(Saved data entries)

========================

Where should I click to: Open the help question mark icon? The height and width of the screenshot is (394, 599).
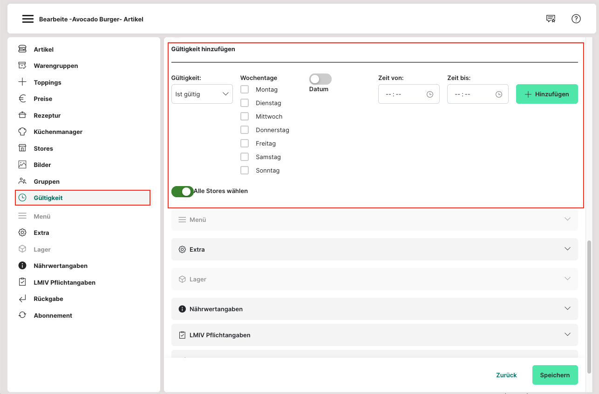576,19
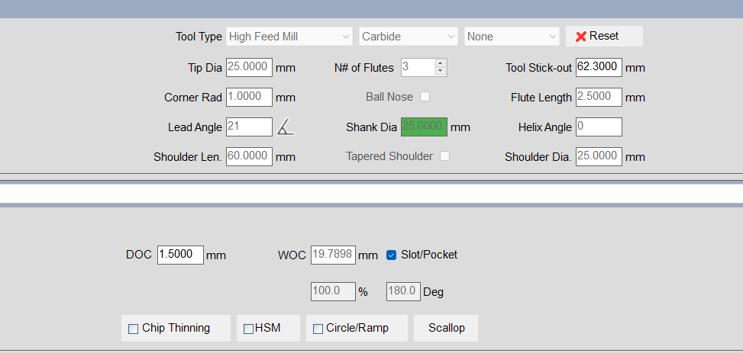Click the Helix Angle input box
Screen dimensions: 743x353
[598, 127]
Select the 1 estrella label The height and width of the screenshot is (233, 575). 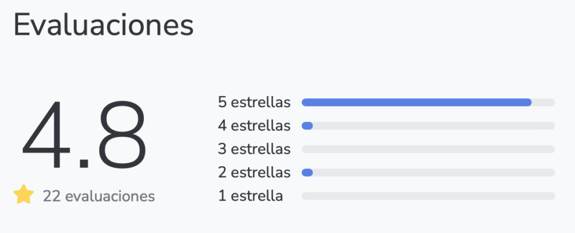click(250, 196)
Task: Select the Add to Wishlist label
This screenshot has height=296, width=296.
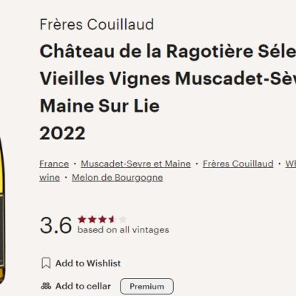Action: (88, 263)
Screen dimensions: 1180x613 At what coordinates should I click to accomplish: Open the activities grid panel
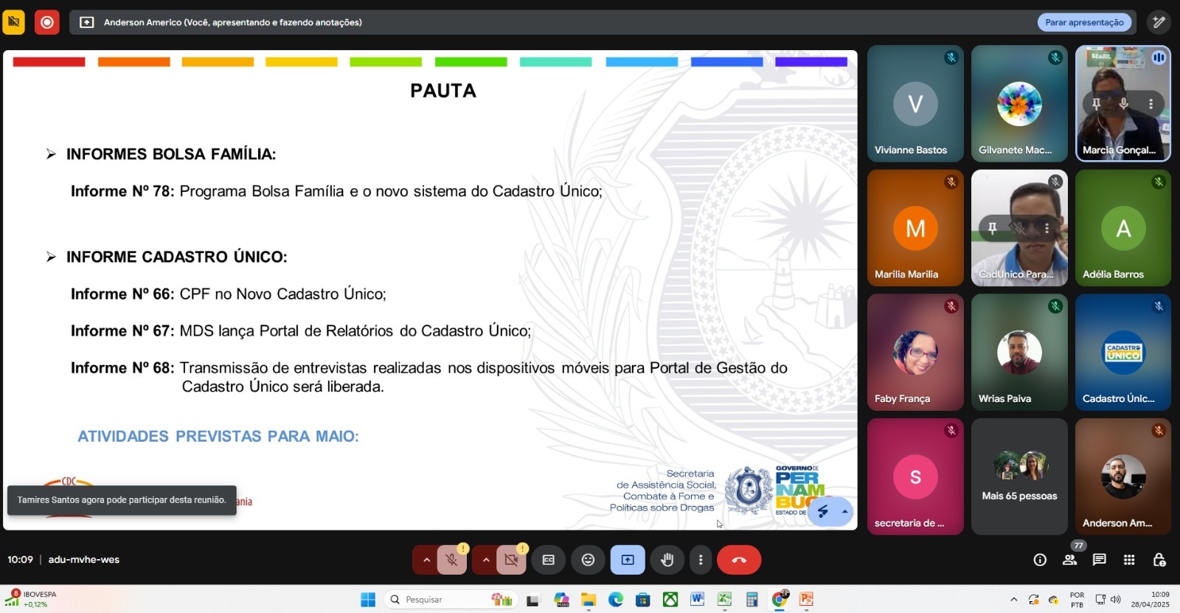pos(1129,560)

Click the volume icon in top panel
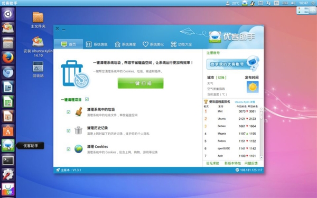tap(293, 3)
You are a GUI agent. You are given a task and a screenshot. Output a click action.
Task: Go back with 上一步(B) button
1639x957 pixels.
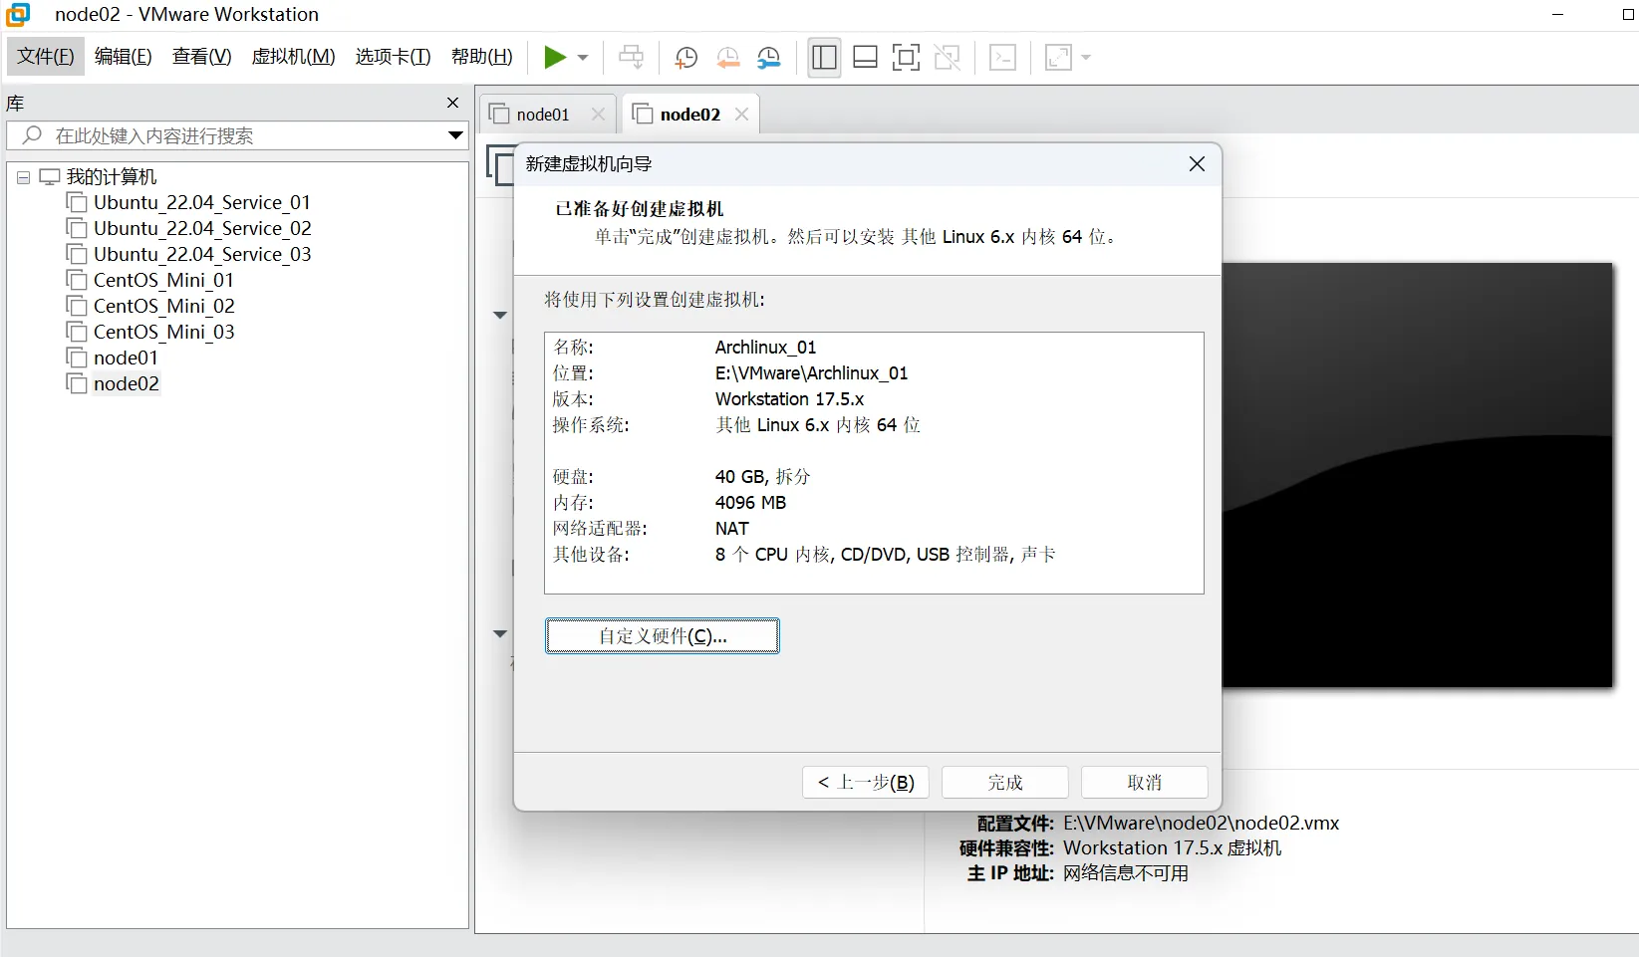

========================

### Work order
Needed here is only the span from the line with "Task: Select the Add to Wishlist label" through the last line of the entries, copied exactly with both ends and without pictures.

### Answer to the exercise
Task: Select the Add to Wishlist label
This screenshot has height=296, width=296.
Action: (88, 263)
Screen dimensions: 1180x613 At what coordinates should I click to accomplish: Open the activities grid panel
pos(1129,560)

Click the volume icon in top panel
tap(293, 3)
You are a GUI agent. You are given a task and a screenshot. Output a click action.
Task: Go back with 上一步(B) button
1639x957 pixels.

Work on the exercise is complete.